For example, at the time five people were dedicated to paying invoices because Elytus pays bills on behalf of its customers. Hollis says the technology and payables staff developed new technology to manage the process, and today paying invoices is no longer a full-time job.
Throughout this process, he says nobody was displaced. Open positions weren’t filled and other employees were retrained and redeployed into positions that better matched the growth.
Hollis also became an advocate of pre-hiring and being a little overstaffed.
Elytus has very nontraditional job titles and functions. For instance, the manager of solutions realization is half customer service and half problem-solving, Hollis says.
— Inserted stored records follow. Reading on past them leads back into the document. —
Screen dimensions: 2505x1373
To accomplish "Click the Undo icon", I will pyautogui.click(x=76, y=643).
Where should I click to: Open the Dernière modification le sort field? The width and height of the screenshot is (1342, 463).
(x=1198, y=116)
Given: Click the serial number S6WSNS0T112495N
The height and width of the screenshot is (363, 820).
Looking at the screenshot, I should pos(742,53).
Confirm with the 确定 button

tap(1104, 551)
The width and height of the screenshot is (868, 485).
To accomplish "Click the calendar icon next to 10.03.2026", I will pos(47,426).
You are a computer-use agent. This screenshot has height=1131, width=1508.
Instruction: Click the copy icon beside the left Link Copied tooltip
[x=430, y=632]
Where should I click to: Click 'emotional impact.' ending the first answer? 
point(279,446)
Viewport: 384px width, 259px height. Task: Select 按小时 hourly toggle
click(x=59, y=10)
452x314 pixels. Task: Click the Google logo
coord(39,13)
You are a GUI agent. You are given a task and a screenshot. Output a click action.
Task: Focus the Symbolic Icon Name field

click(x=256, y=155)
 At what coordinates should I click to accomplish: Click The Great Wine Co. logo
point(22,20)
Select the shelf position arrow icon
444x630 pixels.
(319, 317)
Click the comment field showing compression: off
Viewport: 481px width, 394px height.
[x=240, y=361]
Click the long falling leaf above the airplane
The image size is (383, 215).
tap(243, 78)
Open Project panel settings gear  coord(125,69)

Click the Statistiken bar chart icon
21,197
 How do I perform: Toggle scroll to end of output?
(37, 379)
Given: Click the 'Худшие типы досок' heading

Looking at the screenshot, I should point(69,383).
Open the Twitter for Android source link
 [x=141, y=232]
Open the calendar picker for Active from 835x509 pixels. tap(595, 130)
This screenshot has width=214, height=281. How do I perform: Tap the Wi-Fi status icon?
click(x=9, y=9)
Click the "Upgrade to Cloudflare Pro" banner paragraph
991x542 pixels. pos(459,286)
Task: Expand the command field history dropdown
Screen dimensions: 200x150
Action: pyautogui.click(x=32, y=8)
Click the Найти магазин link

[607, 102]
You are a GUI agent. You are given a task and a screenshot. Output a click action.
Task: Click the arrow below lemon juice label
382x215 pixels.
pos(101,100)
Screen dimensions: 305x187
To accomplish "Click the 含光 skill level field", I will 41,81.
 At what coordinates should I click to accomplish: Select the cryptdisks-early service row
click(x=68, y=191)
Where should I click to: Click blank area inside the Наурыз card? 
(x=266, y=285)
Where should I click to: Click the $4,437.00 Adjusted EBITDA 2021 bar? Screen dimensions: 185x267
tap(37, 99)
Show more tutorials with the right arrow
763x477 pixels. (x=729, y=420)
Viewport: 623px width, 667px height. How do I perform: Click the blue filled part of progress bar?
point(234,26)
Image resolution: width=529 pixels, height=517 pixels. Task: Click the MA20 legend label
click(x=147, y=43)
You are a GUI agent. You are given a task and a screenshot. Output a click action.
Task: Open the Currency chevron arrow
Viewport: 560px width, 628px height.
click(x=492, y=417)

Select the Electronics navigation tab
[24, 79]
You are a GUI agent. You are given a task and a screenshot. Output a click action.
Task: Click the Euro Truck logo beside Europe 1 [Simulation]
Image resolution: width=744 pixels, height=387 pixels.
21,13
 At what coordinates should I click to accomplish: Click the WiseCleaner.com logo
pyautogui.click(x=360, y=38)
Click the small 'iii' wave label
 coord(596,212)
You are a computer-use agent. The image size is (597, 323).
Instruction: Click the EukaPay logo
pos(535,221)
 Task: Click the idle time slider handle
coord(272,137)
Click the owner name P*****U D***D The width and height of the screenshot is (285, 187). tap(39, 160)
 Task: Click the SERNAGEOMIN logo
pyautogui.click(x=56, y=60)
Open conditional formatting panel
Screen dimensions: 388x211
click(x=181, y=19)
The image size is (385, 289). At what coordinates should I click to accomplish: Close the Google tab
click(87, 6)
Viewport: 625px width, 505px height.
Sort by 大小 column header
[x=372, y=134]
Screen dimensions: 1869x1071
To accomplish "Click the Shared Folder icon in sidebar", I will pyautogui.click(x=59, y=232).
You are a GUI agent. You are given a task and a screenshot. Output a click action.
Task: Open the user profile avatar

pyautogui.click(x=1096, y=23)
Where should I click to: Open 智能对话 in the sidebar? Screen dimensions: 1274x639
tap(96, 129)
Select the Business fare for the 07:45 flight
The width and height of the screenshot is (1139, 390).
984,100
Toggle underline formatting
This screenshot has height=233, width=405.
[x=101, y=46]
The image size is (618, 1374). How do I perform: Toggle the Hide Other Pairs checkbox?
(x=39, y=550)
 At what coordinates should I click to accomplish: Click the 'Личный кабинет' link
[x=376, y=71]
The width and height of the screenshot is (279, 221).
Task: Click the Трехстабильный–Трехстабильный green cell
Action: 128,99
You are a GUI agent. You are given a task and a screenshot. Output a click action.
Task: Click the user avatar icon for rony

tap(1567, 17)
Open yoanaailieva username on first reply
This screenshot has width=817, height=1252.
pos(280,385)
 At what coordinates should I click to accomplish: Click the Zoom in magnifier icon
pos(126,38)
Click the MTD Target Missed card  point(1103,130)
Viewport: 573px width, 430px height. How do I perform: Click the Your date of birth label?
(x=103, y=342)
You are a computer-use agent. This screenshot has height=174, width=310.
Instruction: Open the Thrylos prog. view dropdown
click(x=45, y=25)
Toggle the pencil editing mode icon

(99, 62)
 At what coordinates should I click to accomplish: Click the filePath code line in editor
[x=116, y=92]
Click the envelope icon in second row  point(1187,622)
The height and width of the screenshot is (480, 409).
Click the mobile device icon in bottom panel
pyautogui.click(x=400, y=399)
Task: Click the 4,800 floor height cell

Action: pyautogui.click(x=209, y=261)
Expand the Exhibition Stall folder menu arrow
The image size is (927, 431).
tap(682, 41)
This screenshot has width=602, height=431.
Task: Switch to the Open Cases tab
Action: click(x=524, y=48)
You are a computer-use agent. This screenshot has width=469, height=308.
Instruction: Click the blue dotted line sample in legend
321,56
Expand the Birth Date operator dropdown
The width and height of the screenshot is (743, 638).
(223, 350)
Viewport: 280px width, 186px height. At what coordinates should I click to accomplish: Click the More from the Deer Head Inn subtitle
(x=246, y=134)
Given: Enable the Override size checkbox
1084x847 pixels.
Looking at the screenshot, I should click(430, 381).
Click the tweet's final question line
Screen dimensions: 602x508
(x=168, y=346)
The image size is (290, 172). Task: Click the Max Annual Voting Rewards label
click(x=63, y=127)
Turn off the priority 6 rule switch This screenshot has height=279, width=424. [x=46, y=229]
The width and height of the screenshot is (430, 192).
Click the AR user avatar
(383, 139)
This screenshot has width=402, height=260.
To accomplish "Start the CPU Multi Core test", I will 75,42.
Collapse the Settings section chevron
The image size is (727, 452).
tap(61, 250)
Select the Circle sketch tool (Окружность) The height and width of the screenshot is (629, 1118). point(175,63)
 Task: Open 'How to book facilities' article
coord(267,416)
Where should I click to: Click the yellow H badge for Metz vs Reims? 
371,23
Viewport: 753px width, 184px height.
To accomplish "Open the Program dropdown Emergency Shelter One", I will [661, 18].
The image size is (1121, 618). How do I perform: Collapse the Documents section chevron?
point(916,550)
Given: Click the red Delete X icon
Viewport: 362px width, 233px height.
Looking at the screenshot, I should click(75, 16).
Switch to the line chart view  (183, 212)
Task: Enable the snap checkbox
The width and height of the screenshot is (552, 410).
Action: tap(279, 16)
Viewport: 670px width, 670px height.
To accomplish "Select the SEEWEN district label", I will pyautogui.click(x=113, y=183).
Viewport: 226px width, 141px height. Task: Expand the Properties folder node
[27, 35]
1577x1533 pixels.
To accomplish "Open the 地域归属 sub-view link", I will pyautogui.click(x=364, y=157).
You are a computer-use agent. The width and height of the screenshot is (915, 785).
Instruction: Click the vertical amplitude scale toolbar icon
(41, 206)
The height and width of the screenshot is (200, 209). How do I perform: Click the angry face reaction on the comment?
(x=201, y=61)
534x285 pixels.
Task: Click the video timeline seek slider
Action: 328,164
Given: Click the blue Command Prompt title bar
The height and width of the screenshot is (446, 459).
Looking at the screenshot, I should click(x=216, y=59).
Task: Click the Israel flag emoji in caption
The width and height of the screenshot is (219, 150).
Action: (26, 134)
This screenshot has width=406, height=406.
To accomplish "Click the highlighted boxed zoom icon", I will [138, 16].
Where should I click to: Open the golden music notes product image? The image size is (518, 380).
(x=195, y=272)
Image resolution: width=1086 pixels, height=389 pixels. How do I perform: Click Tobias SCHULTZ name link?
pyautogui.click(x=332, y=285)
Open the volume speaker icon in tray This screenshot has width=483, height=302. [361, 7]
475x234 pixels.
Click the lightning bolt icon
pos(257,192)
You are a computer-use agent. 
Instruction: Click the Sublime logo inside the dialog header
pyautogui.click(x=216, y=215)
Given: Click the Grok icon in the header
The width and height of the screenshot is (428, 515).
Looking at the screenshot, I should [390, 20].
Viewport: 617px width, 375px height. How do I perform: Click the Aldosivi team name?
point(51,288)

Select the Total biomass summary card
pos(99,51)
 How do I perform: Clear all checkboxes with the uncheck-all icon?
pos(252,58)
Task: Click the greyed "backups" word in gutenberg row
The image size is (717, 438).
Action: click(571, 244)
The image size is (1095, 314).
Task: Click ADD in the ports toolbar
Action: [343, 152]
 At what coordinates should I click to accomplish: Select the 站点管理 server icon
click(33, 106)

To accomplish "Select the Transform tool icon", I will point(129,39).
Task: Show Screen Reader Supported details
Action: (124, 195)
“When you go out into the industry to hire people, what do they look for? They look for traditional job names. They look for traditional job descriptions,” he says.
Hollis says the job descriptions and titles are still unusual because they fit the company, but that means it’s always going to be hard to hire. To counteract that, Elytus constantly looks for candidates.
“If we find a good one, even if we don’t necessarily have the customers or ‘capacity,’ we’ll hire them — just because we’d rather get them in and get them trained, than be hoping to find somebody down the road that’s not as good of a fit,” he says.
Remember your passion
When you experience rapid growth, Hollis says it’s easy to focus on what’s breaking. Remind yourself that this is a great problem to have; it’s confirming your business and sales model.
You also can’t forget your passion. For Hollis, that’s his personal and business philosophy — waste nothing.
“When you have a million operational issues sitting on your desk, it’s really hard to remember why you do what you do,” Hollis says. “But when you do, and you can say: ‘I can get through this. I can help myself waste nothing. I can help my customers waste nothing.’ That’s really what I was passionate about. It’s the passion that will push you through it.”
At the same time, don’t be afraid to reach out to your peers.
“Don’t be embarrassed about the fact that your business doesn’t have it all together,” Hollis says. “Because you know what? Nobody does.
“Everybody has got issues. Don’t fake it. There’s no need to sit there and say business is great and everything is fine. You can say, ‘I’m in over my head and I’ve got a lot of issues. If you’ve got some advice, it’d be great.’”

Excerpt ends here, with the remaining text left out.